#### YOUR INSTRUCTIONS
After locating the line with "The height and" in the entries below, output it and each following line up to and including the line with "Given: Select Person row with ID I0411", exactly and without pictures.

═════ AVAILABLE DATA ═════

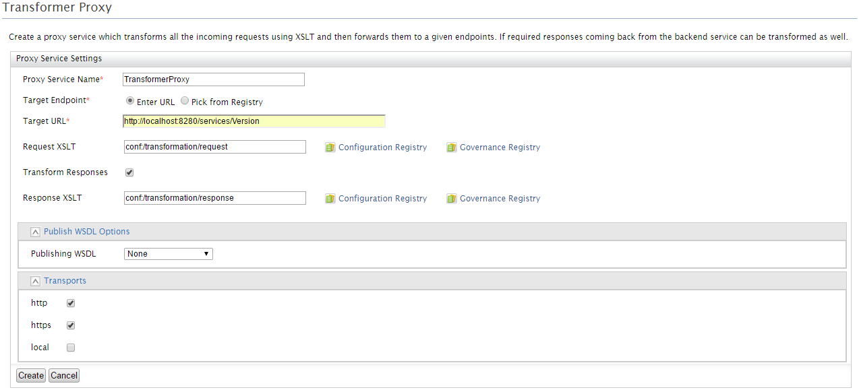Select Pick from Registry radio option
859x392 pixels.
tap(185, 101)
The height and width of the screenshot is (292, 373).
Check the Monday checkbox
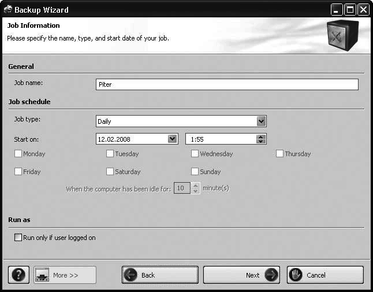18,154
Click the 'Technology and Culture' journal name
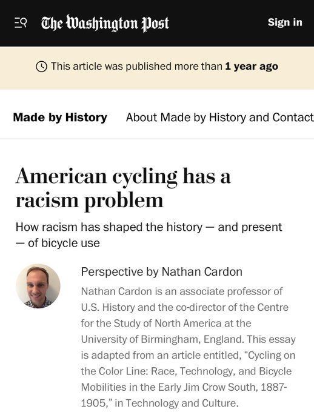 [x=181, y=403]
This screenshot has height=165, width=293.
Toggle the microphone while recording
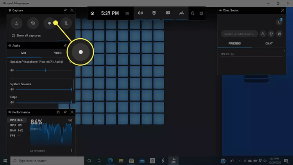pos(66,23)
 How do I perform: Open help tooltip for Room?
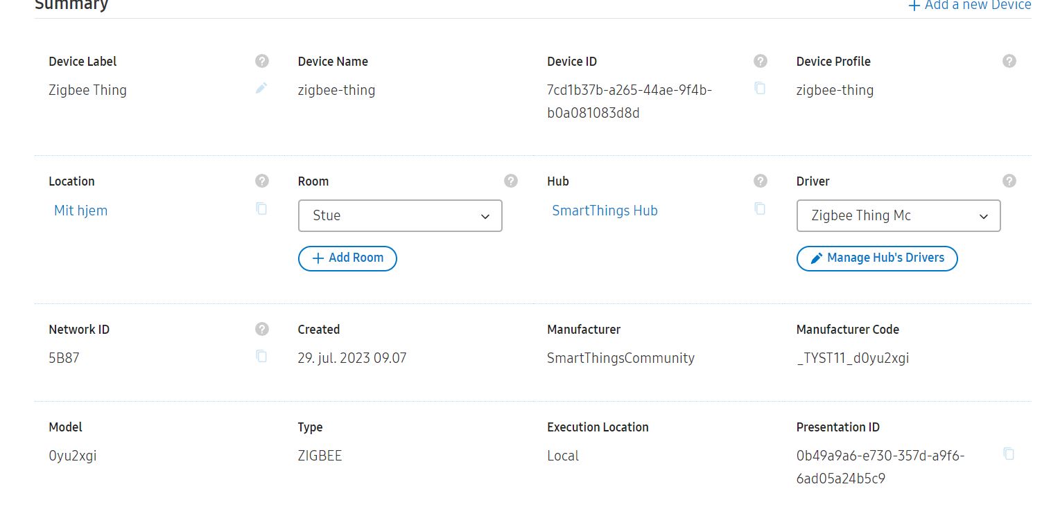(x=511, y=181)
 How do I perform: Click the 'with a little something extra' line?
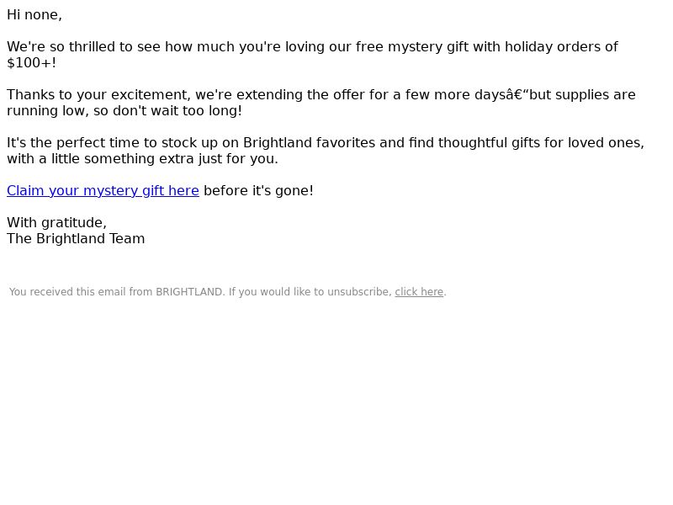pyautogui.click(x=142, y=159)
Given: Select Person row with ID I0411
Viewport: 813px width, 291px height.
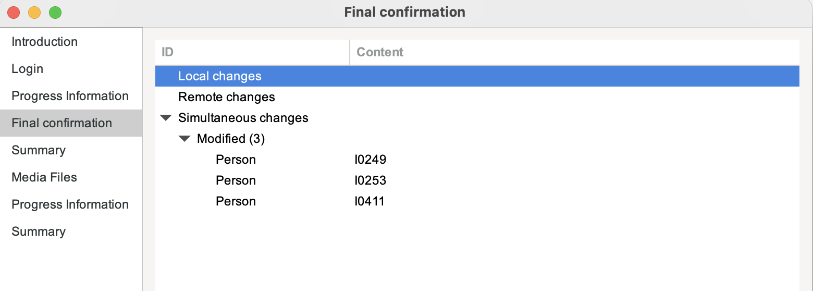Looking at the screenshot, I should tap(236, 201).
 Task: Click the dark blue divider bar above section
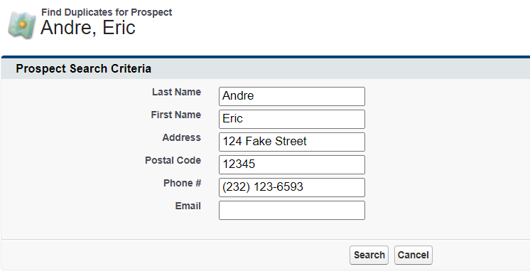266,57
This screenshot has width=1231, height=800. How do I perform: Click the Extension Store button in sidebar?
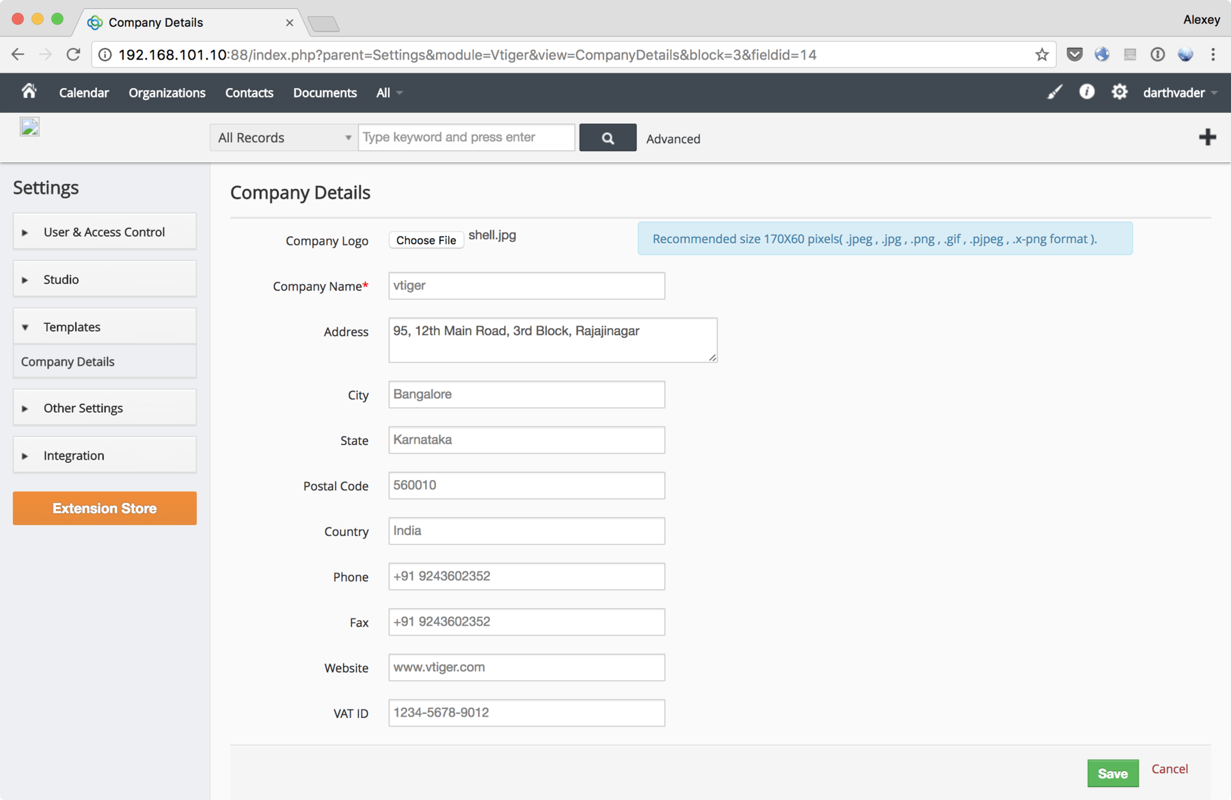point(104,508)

═════
═════ AVAILABLE DATA ═════

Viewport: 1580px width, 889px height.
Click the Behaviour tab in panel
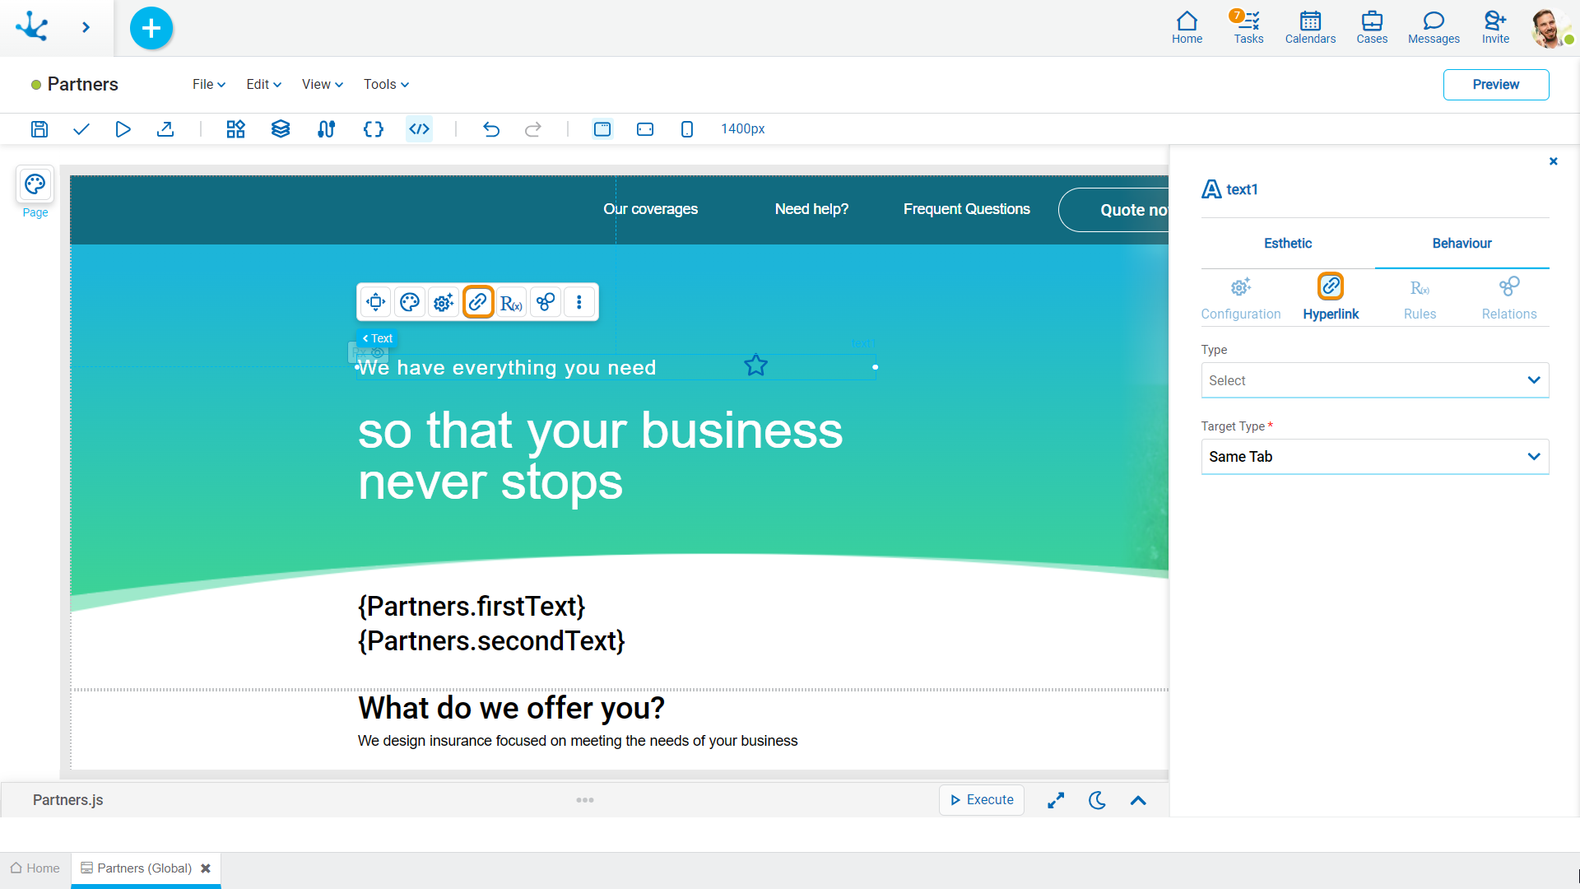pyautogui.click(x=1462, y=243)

═════
═════ AVAILABLE DATA ═════

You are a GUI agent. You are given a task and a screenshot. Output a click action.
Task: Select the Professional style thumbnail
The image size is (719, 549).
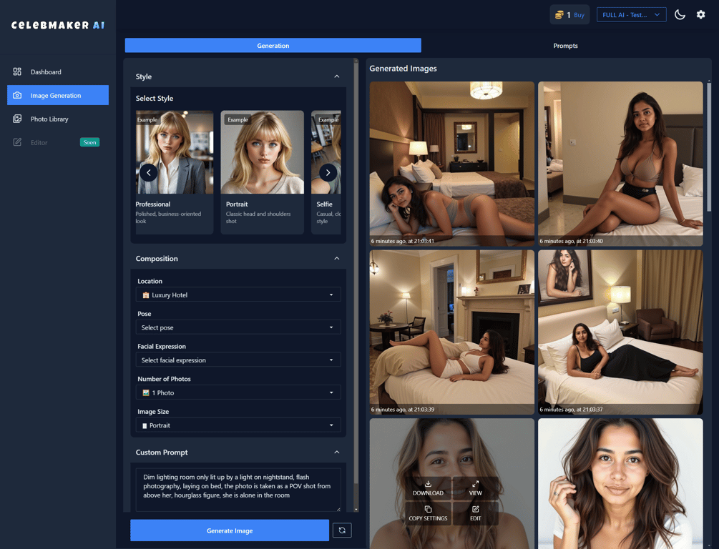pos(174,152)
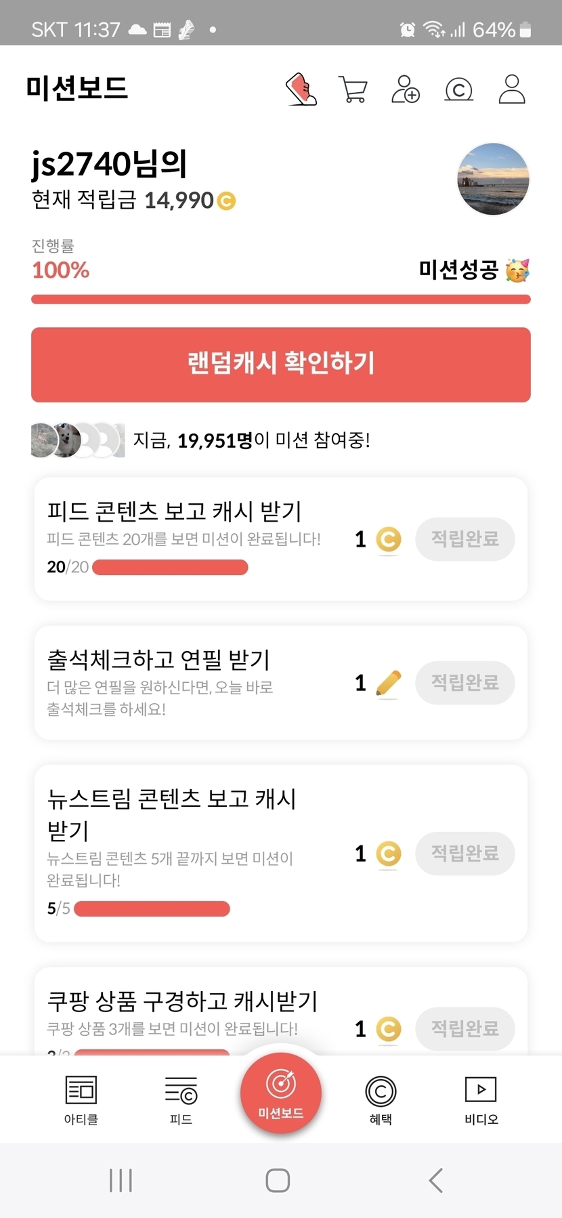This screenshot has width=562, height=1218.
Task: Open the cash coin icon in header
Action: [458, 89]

═════

#### EXERCISE SOLUTION
The height and width of the screenshot is (292, 373).
Check the Monday checkbox
18,154
Click the 'Technology and Culture' journal name
 [x=181, y=403]
This screenshot has height=165, width=293.
Toggle the microphone while recording
pos(66,23)
 How do I perform: Open help tooltip for Room?
(x=511, y=181)
 How do I perform: Click the 'with a little something extra' line?
pyautogui.click(x=142, y=159)
Given: Select Person row with ID I0411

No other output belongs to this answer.